▶ _Zitierter Abschnitt_
------------------------------------------------------------------------
Im Affekt: Viele mittelmässige Schwänze

Nr. 6 –

Wenn sogar Knackeboul deine Mutter fickt, dann ist es wieder so weit: Die Schweizer Rapszene trifft sich zum jährlichen Stelldichein: «An welchem Punkt steht die Rapszene Schweiz? Die Antwort gibts am ‹Virus Bounce Cypher›», schreibt SRF auf seiner Website, und die Antwort war nach knapp sieben Stunden da: Offensichtlich an einem Tiefpunkt.
------------------------------------------------------------------------
▶ _Bereitgestellte Angaben_
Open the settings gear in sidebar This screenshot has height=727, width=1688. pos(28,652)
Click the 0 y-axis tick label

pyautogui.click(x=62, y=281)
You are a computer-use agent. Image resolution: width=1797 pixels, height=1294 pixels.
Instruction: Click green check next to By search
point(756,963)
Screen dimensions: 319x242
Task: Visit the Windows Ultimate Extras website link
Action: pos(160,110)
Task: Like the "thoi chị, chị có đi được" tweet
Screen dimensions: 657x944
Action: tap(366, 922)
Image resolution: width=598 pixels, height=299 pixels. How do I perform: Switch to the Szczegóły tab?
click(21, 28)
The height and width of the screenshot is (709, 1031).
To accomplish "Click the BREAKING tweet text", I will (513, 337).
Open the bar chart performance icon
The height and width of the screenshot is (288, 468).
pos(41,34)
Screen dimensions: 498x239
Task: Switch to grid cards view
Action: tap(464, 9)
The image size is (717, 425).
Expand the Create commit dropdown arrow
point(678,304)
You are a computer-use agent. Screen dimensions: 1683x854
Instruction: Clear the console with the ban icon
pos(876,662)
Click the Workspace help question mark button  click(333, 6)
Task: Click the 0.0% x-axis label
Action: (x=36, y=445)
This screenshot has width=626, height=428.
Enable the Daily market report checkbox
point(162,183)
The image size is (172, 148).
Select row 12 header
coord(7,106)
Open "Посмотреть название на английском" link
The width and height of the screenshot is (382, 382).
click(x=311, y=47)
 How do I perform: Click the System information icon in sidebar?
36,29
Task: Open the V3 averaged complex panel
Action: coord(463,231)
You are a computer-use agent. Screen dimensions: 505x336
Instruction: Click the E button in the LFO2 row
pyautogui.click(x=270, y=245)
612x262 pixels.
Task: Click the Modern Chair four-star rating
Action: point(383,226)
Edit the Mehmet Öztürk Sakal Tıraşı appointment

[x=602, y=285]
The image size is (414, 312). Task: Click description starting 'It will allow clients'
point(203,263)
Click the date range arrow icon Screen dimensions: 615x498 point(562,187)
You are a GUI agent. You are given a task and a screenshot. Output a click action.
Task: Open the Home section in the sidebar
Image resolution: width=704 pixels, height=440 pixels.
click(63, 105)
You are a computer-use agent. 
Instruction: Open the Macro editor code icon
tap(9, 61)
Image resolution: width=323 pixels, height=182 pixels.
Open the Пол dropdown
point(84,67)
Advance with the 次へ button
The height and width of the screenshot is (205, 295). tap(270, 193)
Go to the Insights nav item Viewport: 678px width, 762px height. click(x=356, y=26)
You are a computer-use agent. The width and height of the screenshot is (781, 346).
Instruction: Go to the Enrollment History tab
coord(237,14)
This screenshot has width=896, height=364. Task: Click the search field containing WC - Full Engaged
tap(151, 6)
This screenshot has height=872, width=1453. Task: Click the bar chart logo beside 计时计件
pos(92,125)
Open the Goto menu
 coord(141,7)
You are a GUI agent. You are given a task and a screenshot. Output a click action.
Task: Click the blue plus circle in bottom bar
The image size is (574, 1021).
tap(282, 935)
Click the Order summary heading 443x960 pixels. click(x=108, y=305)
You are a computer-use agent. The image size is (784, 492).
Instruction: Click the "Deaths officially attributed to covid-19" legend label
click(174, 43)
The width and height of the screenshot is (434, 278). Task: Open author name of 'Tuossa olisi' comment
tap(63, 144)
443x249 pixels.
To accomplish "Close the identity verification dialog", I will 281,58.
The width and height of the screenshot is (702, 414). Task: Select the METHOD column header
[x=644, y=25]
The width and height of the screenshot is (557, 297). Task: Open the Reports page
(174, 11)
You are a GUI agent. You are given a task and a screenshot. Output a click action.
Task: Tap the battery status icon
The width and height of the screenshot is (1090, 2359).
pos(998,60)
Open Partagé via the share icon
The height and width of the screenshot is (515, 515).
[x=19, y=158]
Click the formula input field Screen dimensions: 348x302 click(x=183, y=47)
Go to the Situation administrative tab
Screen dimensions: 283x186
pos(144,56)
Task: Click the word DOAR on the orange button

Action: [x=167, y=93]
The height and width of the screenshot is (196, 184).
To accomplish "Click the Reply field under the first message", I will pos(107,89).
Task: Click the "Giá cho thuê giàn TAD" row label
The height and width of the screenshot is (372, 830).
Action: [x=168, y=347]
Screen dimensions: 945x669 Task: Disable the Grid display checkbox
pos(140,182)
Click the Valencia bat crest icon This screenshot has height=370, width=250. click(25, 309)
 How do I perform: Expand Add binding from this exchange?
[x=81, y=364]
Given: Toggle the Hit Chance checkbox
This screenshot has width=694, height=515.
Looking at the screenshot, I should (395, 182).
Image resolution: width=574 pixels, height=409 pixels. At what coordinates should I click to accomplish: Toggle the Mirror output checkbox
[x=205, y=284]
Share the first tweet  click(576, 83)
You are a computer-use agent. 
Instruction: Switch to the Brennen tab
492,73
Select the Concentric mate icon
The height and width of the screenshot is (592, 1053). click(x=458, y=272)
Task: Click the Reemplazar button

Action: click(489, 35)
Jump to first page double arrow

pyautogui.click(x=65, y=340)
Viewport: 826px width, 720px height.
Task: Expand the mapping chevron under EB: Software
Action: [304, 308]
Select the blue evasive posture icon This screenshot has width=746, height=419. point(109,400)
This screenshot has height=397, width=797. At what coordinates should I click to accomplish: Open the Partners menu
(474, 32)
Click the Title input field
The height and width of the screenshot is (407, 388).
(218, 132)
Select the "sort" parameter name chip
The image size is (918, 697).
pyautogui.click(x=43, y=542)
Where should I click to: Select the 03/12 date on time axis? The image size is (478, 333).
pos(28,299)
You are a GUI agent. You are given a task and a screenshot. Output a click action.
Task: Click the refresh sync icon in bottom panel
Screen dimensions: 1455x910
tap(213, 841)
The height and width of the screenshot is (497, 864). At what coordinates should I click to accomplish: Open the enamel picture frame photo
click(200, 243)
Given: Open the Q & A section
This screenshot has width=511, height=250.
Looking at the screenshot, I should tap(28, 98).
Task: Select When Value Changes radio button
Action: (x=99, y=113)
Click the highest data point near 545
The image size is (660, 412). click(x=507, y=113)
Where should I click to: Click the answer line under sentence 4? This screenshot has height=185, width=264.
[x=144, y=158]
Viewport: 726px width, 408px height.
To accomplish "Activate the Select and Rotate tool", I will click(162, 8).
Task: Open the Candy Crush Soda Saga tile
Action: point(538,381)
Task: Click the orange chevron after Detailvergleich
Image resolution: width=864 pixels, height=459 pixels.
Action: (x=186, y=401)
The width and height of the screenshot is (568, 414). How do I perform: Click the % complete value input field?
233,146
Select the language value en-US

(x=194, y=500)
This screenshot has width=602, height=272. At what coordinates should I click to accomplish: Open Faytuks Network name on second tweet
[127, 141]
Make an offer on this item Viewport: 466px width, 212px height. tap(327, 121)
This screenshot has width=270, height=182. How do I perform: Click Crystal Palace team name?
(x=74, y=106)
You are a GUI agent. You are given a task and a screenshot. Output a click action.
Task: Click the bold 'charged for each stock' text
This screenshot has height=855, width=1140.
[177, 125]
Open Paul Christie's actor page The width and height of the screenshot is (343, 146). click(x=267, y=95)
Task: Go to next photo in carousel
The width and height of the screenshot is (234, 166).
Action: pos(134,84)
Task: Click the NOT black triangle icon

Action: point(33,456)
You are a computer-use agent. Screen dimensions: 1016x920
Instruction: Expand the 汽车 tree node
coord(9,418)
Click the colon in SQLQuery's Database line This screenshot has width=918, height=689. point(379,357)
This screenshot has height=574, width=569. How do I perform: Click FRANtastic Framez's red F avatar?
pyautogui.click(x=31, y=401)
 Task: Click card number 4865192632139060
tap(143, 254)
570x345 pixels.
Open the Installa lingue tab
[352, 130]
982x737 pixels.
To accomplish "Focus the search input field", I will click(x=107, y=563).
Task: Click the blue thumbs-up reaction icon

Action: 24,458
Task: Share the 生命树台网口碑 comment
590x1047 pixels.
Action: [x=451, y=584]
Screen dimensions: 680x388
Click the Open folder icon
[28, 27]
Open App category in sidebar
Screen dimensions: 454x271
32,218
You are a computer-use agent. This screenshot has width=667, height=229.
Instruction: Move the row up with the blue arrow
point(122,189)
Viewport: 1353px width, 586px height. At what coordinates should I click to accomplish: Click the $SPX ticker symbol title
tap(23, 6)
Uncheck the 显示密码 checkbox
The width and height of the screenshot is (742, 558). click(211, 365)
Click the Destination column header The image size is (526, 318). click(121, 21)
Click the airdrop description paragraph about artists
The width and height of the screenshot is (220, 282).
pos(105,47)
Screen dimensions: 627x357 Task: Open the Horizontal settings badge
------------------------------------------------------------------------
▶ _Anforderung 1_
Schreibst du den Abschnitt über die Schweizer Rapszene von „Wenn sogar Knackeboul“ bis „an einem Tiefpunkt.“ neu und setzt dabei überall „Hip-Hop-Szene“ statt „Rapszene“ ein?
▶ _Anforderung 2_
Kannst du den Abschnitt über die Schweizer Rapszene dort weiterführen, wo er endet?
Die Einträge sind hierfür ohne Belang.

▶ _Schriftliche Antwort 1_
Wenn sogar Knackeboul deine Mutter fickt, dann ist es wieder so weit: Die Schweizer Hip-Hop-Szene trifft sich zum jährlichen Stelldichein: «An welchem Punkt steht die Hip-Hop-Szene Schweiz? Die Antwort gibts am ‹Virus Bounce Cypher›», schreibt SRF auf seiner Website, und die Antwort war nach knapp sieben Stunden da: Offensichtlich an einem Tiefpunkt.

▶ _Schriftliche Antwort 2_
An einem Cypher treffen RapperInnen aufeinander, die zu diversen Beats Freestyle rappen. Am Virus Cypher ist der Freestyle nicht vorgeschrieben, die Parts müssen aber exklusiv sein. In den letzten Jahren sorgte dieser Cypher immer wieder für Aufruhr, etwa als er 2016 den damals sechzehnjährigen Nemo auf einen Schlag berühmt machte. Die Hoffnung, auch dieses Jahr neue Talente zu entdecken, wurde in sieben Stunden teils unterirdischer Parts weitgehend enttäuscht. Mit einigen Perlen dazwischen, das schon. Lo von Lo & Leduc zum Beispiel hat bewiesen, dass er lange vor «079» mal ein Rapper war – und was für einer! Frauen waren wie immer kaum dabei, dafür eine geballte Ladung Testosteron: Die Fluchwortstatistik von SRF bringt zutage, dass die drei am meisten verwendeten Fluchwörter «ficken», «Bitch» und «Muschi» waren – wobei man sich schon fragen kann, warum diese, vor allem «ficken» und «Muschi», überhaupt als Fluchwörter kategorisiert werden. Sind das nicht eigentlich schöne Dinge? Aber egal, die Stossrichtung ist auf jeden Fall klar.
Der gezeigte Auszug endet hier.